Putting the Common Housefly onto the dinner plate
Ontario OR (SPX) May 13, 2011
A continuous, self funded research effort begun in Oregon in 1975 has resulted in a mature system for the intensive farming of Musca domestica, the Common Housefly. Fly Farm Systems has a patent pending on the techniques and apparatus of its proprietary insect husbandry system. The firm is seeking to license partners for application world wide.
The firm's insectary grow beds commonly yield seventy pounds of clean larvae per square foot per year. A variety of organic materials and agriculture wastes can be used as grow medium.
Among possible setups this system can be utilized as part of a cleansing cycle for poultry barns. Both the spent growth medium and the fecal wastes of the insects themselves have application as fertilizer. Recent developments allow for greatly increased production over earlier laboratory scale yields.

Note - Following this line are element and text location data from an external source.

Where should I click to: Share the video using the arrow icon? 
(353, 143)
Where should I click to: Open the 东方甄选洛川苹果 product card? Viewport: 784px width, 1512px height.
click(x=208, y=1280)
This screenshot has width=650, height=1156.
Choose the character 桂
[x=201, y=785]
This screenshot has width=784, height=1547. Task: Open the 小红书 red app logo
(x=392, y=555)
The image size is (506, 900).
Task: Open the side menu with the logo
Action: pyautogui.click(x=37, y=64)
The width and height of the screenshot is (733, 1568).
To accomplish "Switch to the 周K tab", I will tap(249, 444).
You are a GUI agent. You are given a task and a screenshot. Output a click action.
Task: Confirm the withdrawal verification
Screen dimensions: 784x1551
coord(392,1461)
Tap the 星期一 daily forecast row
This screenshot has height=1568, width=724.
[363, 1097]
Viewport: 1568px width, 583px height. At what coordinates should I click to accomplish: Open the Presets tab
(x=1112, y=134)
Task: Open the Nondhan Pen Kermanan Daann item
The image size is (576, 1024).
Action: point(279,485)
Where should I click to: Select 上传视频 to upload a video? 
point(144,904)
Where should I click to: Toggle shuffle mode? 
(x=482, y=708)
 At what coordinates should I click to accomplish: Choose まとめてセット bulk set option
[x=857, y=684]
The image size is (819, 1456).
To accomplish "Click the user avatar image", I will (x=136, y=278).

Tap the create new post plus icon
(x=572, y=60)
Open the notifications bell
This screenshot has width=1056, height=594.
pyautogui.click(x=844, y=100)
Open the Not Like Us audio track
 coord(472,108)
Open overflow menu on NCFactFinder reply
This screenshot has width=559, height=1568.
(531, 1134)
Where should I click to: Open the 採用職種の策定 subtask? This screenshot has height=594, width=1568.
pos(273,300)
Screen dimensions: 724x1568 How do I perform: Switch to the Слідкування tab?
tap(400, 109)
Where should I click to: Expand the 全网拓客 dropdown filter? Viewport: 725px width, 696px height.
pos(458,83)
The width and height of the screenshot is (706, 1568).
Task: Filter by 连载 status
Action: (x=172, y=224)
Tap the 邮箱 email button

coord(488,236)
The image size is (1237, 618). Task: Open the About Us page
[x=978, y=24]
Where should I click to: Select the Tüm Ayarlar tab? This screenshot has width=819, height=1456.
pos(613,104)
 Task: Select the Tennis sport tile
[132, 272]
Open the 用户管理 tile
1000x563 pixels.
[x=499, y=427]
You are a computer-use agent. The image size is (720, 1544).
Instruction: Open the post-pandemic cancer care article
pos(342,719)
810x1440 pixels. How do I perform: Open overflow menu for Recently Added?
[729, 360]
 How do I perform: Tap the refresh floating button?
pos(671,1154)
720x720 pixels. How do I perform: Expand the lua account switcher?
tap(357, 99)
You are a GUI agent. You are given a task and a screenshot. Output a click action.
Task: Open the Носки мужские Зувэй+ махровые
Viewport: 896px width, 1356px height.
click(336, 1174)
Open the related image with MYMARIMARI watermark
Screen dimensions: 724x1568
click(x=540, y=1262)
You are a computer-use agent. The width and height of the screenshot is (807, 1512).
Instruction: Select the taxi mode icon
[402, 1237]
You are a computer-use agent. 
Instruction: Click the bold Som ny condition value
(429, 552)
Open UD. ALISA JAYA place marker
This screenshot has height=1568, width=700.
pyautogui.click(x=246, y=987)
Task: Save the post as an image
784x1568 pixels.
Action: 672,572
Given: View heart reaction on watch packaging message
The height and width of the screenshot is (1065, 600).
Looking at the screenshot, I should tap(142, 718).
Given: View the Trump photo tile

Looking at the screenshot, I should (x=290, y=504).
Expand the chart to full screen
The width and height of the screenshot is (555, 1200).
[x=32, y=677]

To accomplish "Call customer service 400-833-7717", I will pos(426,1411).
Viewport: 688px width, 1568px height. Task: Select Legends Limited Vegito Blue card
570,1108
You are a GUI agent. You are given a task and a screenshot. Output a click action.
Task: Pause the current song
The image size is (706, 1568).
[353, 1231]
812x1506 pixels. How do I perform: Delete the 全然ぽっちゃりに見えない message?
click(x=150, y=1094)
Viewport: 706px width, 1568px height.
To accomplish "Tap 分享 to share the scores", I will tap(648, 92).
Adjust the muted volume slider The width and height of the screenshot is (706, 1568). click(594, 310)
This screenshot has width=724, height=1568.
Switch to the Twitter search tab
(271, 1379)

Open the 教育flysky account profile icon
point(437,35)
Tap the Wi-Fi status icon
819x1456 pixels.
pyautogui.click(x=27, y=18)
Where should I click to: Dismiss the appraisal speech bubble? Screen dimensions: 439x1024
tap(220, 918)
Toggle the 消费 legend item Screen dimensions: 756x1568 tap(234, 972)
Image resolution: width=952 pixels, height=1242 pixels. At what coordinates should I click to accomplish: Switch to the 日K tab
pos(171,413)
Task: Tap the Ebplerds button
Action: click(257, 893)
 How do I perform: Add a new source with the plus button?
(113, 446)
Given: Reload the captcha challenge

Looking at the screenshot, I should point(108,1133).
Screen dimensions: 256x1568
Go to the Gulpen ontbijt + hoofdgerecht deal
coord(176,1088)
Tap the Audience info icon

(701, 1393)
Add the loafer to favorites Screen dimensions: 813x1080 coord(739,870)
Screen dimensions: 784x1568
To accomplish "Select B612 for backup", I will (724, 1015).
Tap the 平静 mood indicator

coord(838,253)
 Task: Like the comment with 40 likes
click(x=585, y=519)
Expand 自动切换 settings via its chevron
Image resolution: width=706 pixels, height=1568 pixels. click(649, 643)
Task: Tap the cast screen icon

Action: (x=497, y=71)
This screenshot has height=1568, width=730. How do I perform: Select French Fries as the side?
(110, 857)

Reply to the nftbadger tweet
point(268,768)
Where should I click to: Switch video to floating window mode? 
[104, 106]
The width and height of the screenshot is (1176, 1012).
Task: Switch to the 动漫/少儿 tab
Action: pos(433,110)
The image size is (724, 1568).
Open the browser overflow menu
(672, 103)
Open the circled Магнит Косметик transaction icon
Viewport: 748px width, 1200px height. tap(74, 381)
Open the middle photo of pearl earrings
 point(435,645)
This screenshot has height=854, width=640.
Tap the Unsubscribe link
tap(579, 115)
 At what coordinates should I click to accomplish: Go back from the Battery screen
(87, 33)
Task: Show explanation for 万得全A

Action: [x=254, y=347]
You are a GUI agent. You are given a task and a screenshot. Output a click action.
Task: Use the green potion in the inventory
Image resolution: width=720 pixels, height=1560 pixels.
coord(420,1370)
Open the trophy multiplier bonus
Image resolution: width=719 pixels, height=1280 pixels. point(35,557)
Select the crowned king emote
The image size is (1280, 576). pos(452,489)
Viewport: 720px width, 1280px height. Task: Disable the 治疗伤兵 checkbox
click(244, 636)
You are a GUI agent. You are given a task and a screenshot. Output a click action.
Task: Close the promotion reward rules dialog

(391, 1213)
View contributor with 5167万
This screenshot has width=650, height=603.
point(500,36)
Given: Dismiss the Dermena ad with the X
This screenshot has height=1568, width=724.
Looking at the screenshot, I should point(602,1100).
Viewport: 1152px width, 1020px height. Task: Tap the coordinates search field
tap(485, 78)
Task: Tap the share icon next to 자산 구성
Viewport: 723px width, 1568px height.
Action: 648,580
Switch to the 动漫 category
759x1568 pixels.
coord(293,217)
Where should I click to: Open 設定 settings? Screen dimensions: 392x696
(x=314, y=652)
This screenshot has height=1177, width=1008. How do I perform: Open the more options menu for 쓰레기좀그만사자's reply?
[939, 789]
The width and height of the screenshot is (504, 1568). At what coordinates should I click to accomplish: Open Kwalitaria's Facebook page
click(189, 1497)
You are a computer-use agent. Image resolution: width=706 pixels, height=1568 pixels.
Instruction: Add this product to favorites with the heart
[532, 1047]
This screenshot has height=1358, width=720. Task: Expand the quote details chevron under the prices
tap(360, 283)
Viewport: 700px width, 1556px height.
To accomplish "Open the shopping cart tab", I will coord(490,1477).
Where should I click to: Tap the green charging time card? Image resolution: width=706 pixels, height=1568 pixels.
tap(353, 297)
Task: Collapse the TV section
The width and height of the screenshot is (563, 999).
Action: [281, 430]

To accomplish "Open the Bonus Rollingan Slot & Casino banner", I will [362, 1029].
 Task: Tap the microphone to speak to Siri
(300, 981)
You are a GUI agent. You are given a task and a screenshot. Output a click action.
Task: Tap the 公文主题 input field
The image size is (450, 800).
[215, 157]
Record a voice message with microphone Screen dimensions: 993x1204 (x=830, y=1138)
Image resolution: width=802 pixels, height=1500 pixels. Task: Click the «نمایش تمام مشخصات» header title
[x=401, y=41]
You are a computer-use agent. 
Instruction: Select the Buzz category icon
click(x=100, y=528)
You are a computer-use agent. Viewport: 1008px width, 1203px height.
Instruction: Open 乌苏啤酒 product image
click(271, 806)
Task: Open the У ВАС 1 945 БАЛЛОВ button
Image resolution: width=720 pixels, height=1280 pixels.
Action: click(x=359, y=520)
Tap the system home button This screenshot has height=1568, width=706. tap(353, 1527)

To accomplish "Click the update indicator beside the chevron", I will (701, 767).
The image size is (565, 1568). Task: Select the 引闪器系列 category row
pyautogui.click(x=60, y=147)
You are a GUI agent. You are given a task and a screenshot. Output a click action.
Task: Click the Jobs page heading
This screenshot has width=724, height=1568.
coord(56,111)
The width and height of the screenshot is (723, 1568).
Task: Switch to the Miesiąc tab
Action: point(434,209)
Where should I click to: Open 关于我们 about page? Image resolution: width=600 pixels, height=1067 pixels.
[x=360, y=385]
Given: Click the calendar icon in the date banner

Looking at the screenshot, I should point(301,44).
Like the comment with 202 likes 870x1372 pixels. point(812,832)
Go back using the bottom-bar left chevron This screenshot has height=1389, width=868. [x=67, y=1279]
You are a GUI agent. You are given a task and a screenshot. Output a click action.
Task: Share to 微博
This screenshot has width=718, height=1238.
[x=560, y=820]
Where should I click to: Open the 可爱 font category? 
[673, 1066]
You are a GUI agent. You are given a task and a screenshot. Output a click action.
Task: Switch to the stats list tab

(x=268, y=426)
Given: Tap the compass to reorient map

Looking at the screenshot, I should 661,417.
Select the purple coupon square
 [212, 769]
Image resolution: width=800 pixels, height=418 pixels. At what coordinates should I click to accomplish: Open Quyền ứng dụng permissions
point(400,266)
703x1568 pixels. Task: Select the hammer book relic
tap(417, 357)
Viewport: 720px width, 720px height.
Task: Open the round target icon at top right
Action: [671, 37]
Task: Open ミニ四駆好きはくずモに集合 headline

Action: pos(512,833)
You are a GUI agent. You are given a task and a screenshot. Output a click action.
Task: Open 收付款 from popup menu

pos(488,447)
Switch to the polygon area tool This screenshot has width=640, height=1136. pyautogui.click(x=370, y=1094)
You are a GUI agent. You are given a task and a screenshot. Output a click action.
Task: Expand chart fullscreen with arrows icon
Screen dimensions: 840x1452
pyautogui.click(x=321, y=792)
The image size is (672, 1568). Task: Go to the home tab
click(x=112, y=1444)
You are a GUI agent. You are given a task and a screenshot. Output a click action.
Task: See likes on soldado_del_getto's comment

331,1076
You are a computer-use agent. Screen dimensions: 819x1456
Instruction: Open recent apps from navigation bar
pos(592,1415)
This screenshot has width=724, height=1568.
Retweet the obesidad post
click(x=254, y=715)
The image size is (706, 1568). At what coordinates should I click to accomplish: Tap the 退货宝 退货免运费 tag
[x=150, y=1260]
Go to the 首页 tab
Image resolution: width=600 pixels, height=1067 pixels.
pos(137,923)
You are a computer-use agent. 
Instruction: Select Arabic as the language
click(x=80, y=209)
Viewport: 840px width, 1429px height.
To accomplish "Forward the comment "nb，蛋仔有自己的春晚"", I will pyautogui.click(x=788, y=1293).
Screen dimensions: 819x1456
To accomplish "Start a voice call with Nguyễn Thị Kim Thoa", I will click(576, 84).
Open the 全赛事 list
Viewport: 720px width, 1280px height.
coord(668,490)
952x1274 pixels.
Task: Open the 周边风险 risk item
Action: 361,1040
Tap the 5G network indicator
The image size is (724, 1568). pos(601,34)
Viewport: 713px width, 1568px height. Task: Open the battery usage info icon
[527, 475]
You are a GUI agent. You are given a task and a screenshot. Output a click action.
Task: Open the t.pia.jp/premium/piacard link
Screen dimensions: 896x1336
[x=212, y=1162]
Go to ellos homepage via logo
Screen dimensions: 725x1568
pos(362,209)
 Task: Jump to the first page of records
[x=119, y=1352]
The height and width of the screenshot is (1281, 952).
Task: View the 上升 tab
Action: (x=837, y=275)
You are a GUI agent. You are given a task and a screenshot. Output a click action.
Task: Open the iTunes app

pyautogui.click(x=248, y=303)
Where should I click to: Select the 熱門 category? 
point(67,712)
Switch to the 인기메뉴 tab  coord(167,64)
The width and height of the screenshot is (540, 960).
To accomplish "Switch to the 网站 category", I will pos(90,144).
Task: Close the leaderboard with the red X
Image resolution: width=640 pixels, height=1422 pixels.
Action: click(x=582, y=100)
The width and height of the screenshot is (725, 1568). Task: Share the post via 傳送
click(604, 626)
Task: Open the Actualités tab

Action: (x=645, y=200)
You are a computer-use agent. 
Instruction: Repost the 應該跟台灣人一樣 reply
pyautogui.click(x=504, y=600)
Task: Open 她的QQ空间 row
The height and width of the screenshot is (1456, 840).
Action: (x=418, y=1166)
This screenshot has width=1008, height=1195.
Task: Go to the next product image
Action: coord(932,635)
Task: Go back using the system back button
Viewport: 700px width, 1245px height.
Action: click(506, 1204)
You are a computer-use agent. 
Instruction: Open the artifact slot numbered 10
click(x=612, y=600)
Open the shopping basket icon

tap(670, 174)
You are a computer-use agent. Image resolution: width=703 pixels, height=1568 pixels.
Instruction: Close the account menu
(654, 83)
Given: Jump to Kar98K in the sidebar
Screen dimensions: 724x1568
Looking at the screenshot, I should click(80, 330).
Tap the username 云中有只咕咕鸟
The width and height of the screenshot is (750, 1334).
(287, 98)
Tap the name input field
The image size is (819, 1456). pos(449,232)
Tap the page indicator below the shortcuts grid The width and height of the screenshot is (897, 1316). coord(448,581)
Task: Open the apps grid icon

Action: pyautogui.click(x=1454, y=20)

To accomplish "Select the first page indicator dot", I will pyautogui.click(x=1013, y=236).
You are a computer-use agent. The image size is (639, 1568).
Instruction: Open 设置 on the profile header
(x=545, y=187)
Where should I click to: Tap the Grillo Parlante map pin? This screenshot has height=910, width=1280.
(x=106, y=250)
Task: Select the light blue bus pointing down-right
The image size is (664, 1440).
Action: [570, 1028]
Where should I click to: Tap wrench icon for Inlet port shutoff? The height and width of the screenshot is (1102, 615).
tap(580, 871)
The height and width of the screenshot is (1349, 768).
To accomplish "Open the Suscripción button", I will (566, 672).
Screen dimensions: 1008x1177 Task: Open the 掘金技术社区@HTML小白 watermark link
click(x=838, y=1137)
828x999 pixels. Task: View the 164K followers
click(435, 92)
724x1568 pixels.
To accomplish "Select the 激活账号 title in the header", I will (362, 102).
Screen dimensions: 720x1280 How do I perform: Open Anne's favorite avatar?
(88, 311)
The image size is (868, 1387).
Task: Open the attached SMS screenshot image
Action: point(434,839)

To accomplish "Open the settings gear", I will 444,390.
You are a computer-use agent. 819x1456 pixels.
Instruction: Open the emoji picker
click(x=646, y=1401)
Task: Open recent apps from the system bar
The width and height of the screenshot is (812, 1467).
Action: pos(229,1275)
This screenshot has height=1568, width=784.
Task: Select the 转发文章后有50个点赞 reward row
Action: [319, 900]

Our associated firm, Oregon Feeder Insects Corporation, has for twenty five years developed food products for avian and aquatic use in private and public animal collections. Institutional applications have supported nerve and optical studies, water absorption in farmed fish, and pollination.
Potential applications also exist in fine oils and cosmetics. Our various insect based diets or supplements are used in wildlife rehabilitation, cage bird propagation, wild bird food and, most recently, all natural (not organic) poultry boosters, mimicking free range diet, to enhance egg production and quality. The various applications have utilized live, dehydrated and frozen larvae and pupae either whole, ground, pelleted and liquefied.
Initial palatability experiments point to a successful application in human nutrition. Early efforts in this direction have been limited to novelty foods. Processing the large volumes of insect material that will become available will allow for many human food applications. Musca domestica will be grown and harvested for human food on Mars long before any traditional livestock will be attempted on that planet.
Until then, in its position as the most productive agricultural process known, the culture and utilization of this insect holds real promise in relieving pressure on traditional animal based nutrient resources and wild populations on Earth.